Приключение дамы из общества - страница 27

стр.

Он соскочил на дорогу. Сотни голосов крикнули: «Ура! Да здравствует Советская власть!» И в один голос, не сговариваясь, вся толпа, запрудившая дорогу, запела «Интернационал».

Незаметно для меня речь потрясла мою душу. Я почувствовала себя частицей этой сборной толпы, этих усталых, голодных, нищих, вышедших добровольно на тяжелую и чужую работу. Забыто было то, что я пришла сюда из-за двух фунтов хлеба; забыто и то, что большая часть собравшихся преследовала, должно быть, тоже свои личные цели. Сейчас эти личные цели исчезли для меня, как, вероятно, для них. Оратор сумел зажечь нас уваженьем к себе самим. Мы шли и пели, как в праздничной процессии. Лица у многих были радостные и гордые, старики улыбались.

Рядом со мной шло странное существо, очень мало похожее на женщину. Это была невысокая фигурка с очками, на переносице обернутыми ваткой уже не первой чистоты. Черные короткие волосы торчали во все стороны, не завиваясь. Она почти все время курила, доставая из кармана табак и на ходу делая кручонку. Руки у нее были дивной красоты и совсем не попорченные черной работой. Лишь третий палец правой руки был основательно вымазан чернилами.

Она взглядывала на меня несколько раз проницательными черными глазами, несмотря на очки совсем не казавшиеся близорукими. Потом предложила мне папироску. Я отказалась, улыбнувшись. Тогда она достала из кармана лепешки и дала их моим девочкам.

— Не может быть, чтоб это были ваши дочери? — сказала она приятным грудным голосом, вопросительно взглянув на меня.

Я отрицательно покачала головой.
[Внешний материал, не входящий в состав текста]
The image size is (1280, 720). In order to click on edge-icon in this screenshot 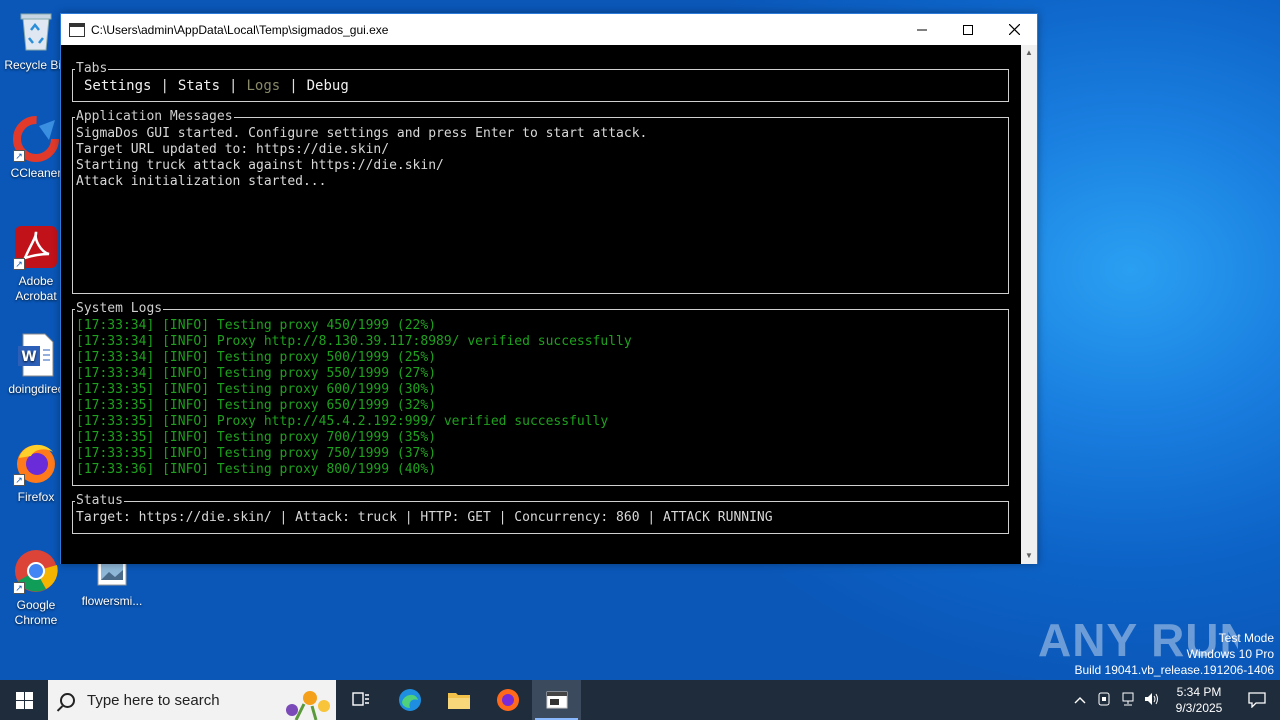, I will do `click(410, 700)`.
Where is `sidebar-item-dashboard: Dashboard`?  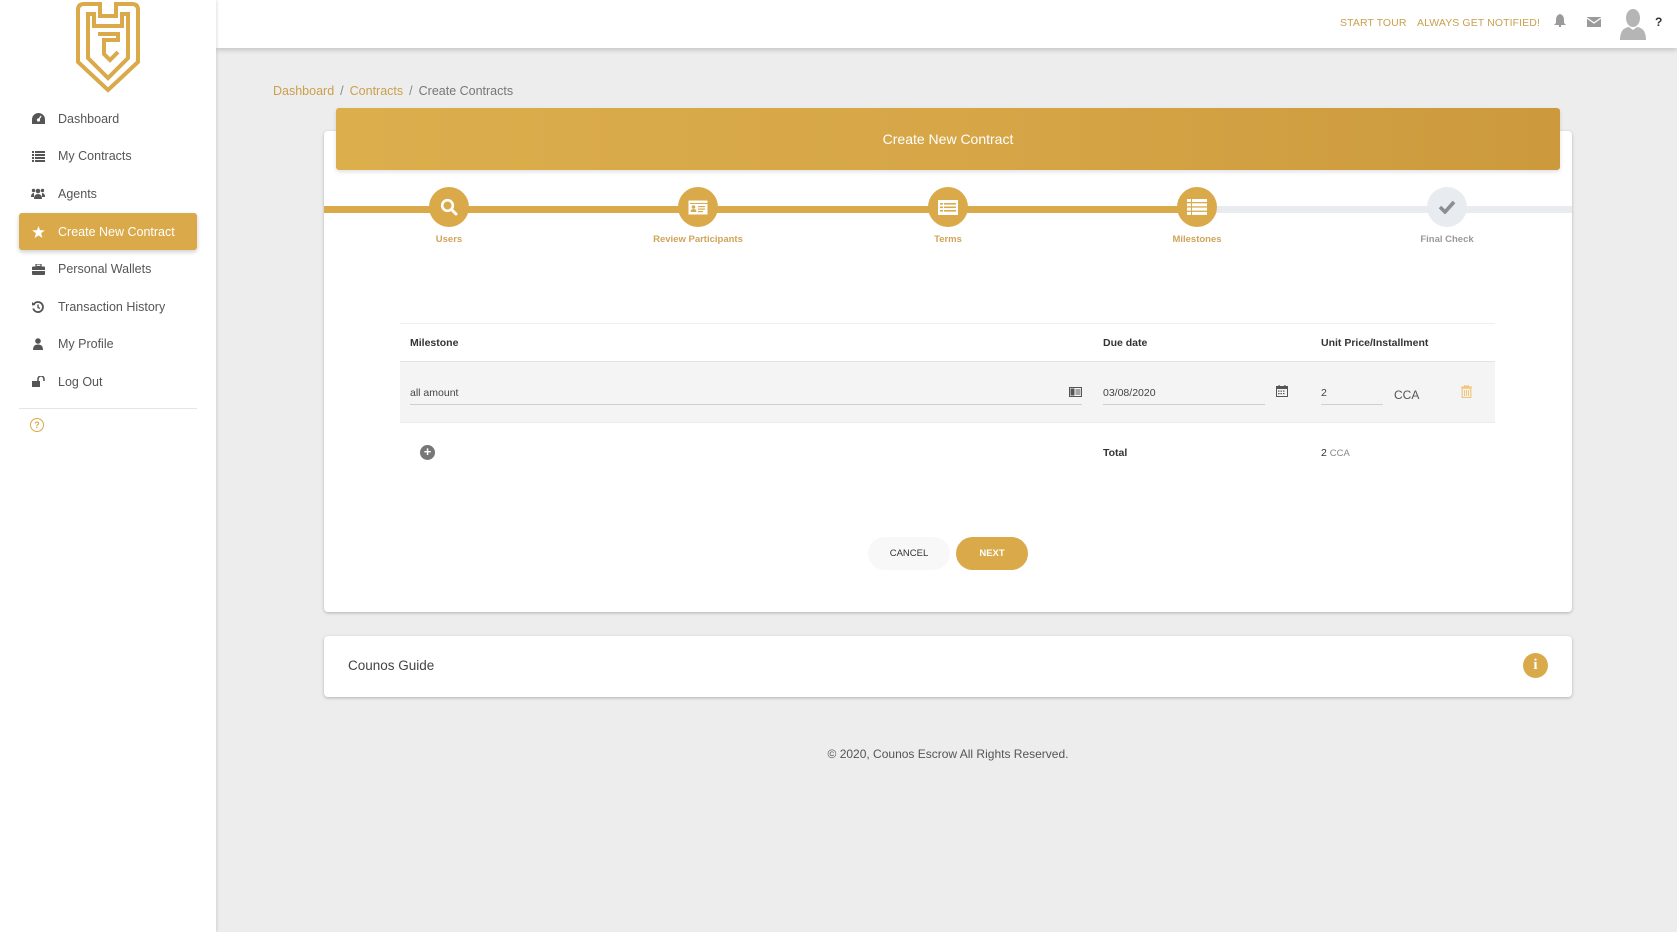 sidebar-item-dashboard: Dashboard is located at coordinates (108, 119).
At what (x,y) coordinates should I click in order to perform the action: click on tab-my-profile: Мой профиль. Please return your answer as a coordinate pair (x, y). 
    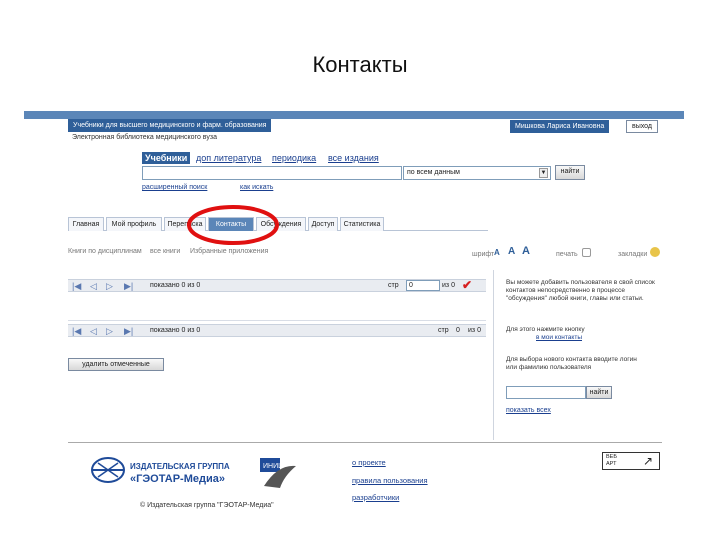
    Looking at the image, I should click on (134, 224).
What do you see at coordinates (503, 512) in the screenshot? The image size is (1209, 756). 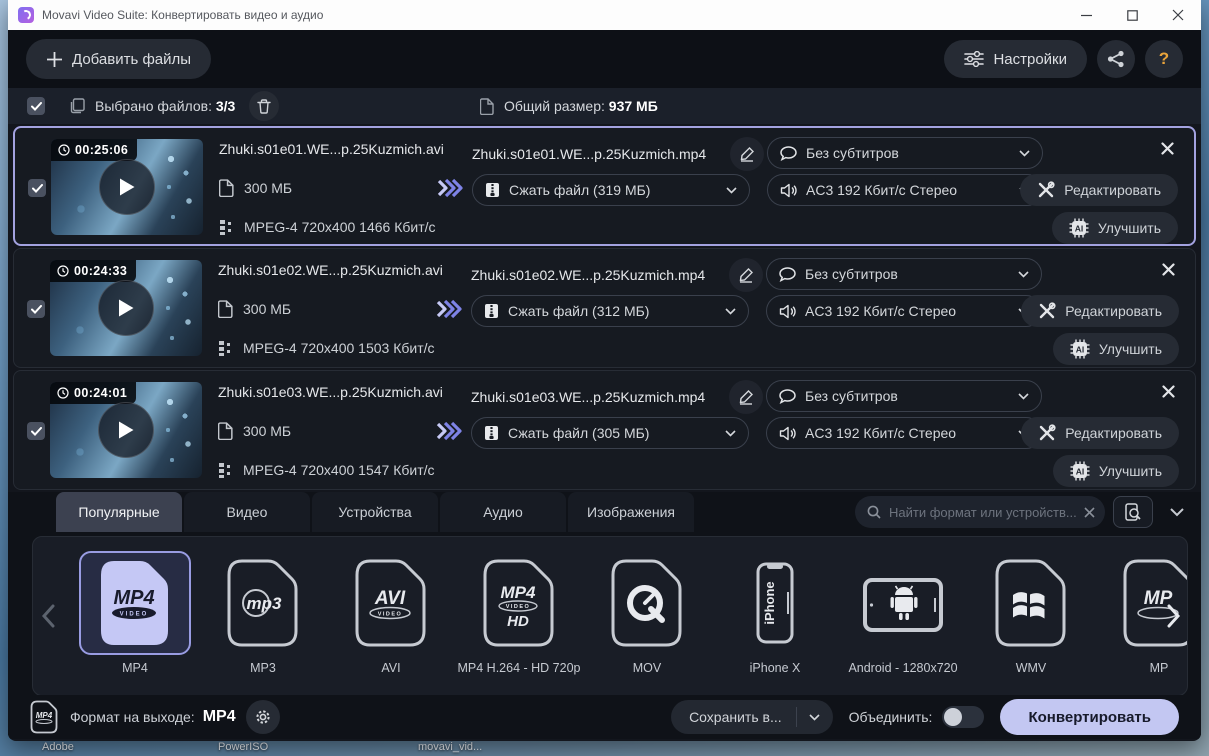 I see `tab-audio: Аудио` at bounding box center [503, 512].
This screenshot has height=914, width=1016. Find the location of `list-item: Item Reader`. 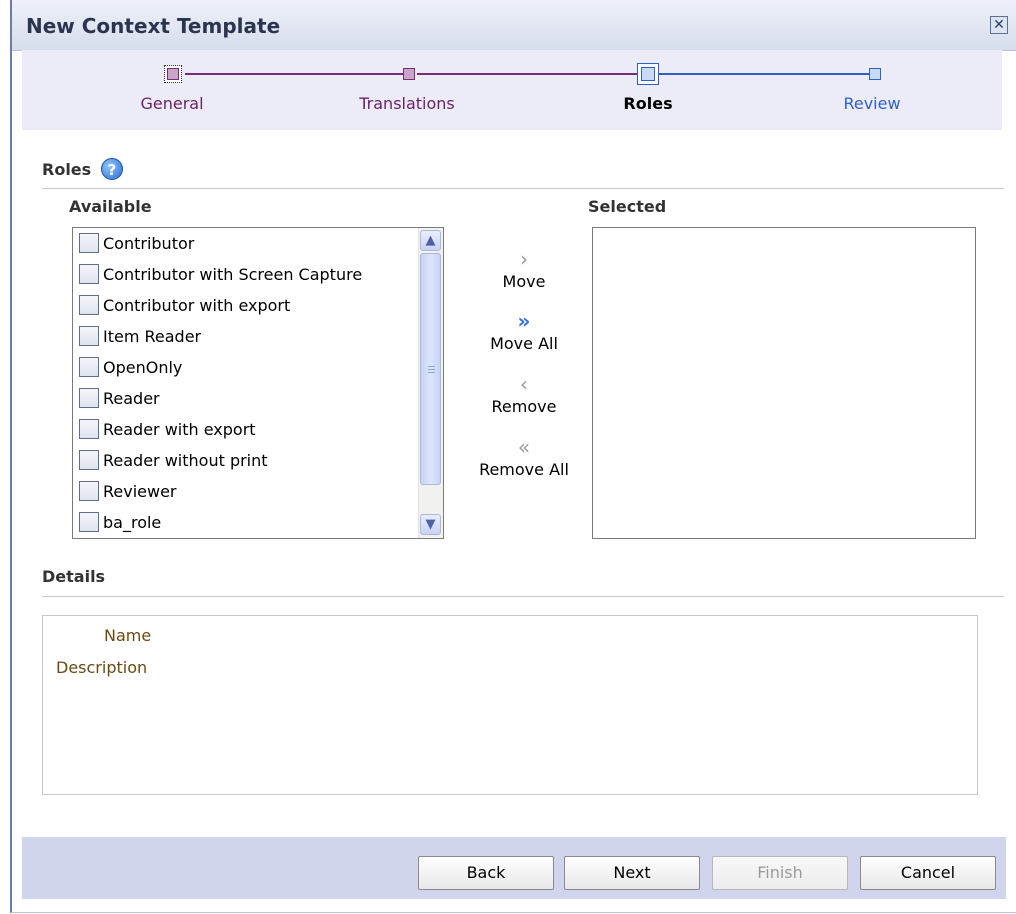

list-item: Item Reader is located at coordinates (140, 336).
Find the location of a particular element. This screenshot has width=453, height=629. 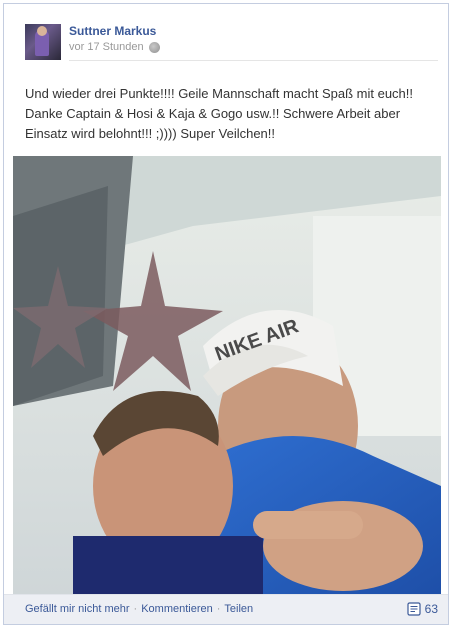

author-avatar is located at coordinates (43, 42).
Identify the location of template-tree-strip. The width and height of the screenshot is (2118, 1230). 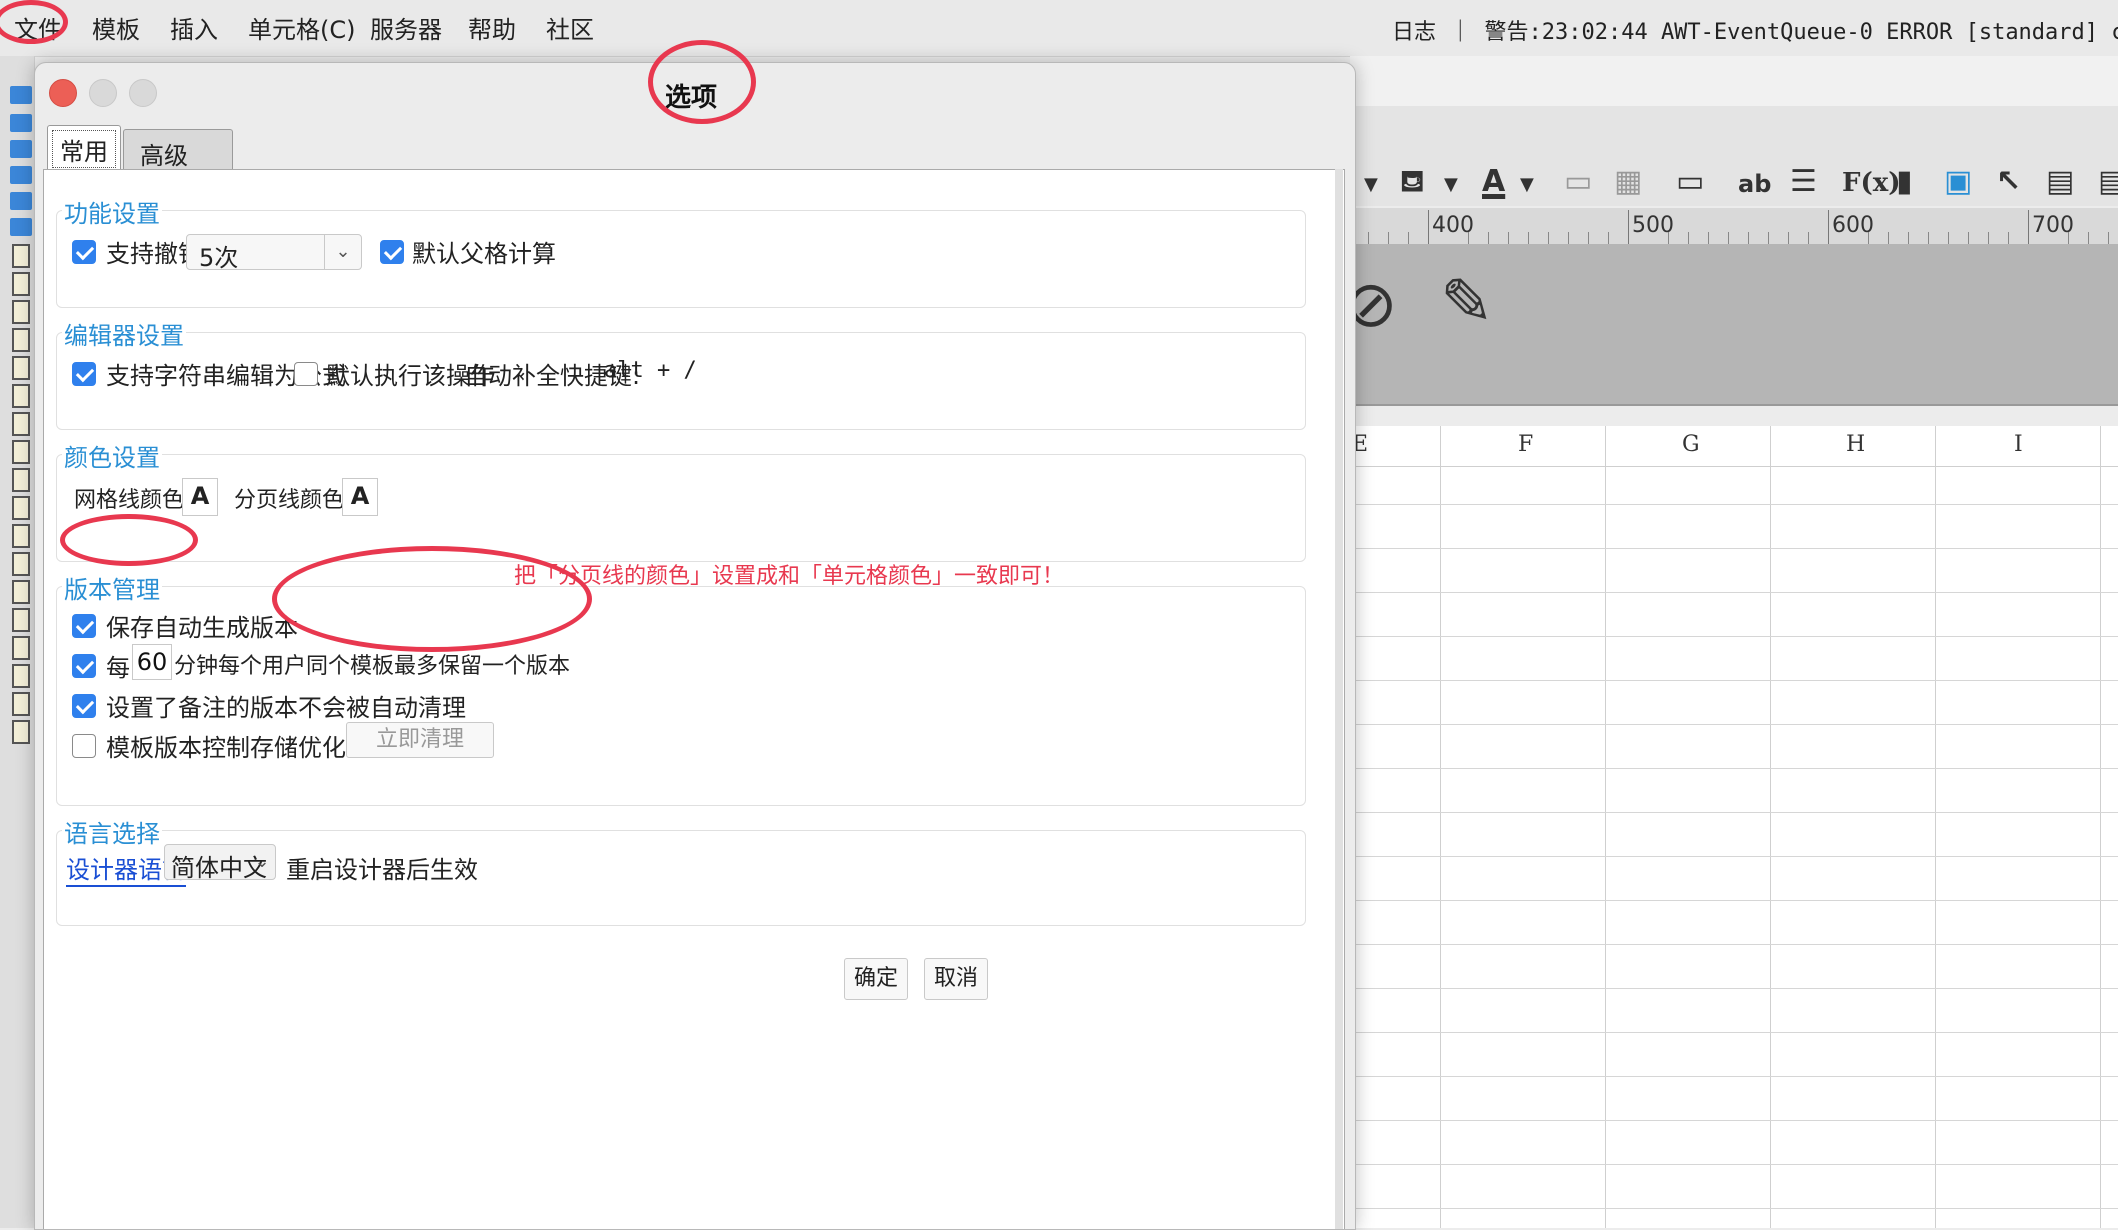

Мне было трудно говорить на ходу. Несмотря на возбуждение, я не могла не чувствовать привычного биения в висках и голодного звона, переполнявшего меня, словно комариная туча. Я шла расчетливо, берегла силы, чтоб дойти и смочь работать.

Моя соседка, должно быть, поняла это. Она поглядела еще внимательней на меня и на девочек, покачала головой и принялась бормотать себе под нос, не ожидая ответа:

— Трудно живется… Да, да, теперь всем трудно живется. Случись это с Европой, она околела бы. Она бы и от меньшего околела. А мы ничего. А почему мы переносим? Рецепт величайшей эпохи, в назидание потомкам: потому что мы пьем смесь из двухпроцентной памяти о себе в растворе ста процентов заботы обо всем человечестве… Вы скажете, неправда. Ни вы, ни другой, ни третий здесь ни о ком, кроме себя, не помышляет, даже газет в руки не берет и весь день только и думает, как бы поесть, где бы согреться. Но это кажется. Дело не в вас, не в другом, не в третьем, а в общем пути, на который нас всех повлекли, и мы все равно идем этим путем, хотим этого или не хотим…

Она помолчала, скрутила папироску и опять забормотала, косясь в мою сторону:

— Удивительного в этом ничего нет для нас, женщин. Если вы рожали, вы понимаете. Каждая мать это понимает. Когда вы носите будущую жизнь, вы становитесь выносливей, эластичней, ваш инстинкт обостряется, силы удесятеряются, жизнь борется через вас за новую форму. Так и сейчас. Мы, русские, беременны. Мы носим будущее. Жизнь сделала нас эластичней и стихийно выносливей, потому что мы работаем в ее пользу. Вот в чем дело!

Я вслушивалась в бормотанье оригинального существа, не забывая глядеть на дорогу и ступать между камнями. Наконец мы дошли. Перед нами лежали расковырянные снарядами ямы, делавшие дорогу непроезжей. Толпа разделилась на группы, и каждая группа выбрала своего «старосту». Весело, дружно, с пеньем, началась работа. Я должна была вместе с моей соседкой разбивать у края шоссе огромные камни, превращая их в щебень. Глядя на других, я научилась бить сбоку, откалывая всякий раз без особенного труда небольшие кусочки. Так, с перерывами, мы работали до полудня. Соседка не раз останавливала меня. Она качала головой:

— Вы надорветесь, будет с вас!

Но я весело вскидывала киркой. Мне было хорошо, впервые вполне хорошо на душе. Осмысленность вошла в мою жизнь. Я соединила ее с другими жизнями. Я укрепила свою позицию. Теперь это уже была не гордость отчаяния, а стойкость надежды, и с каждым отлетающим камнем я чувствовала, что нет, не зря! Не зря эти жертвы, эта мука, это изнеможение.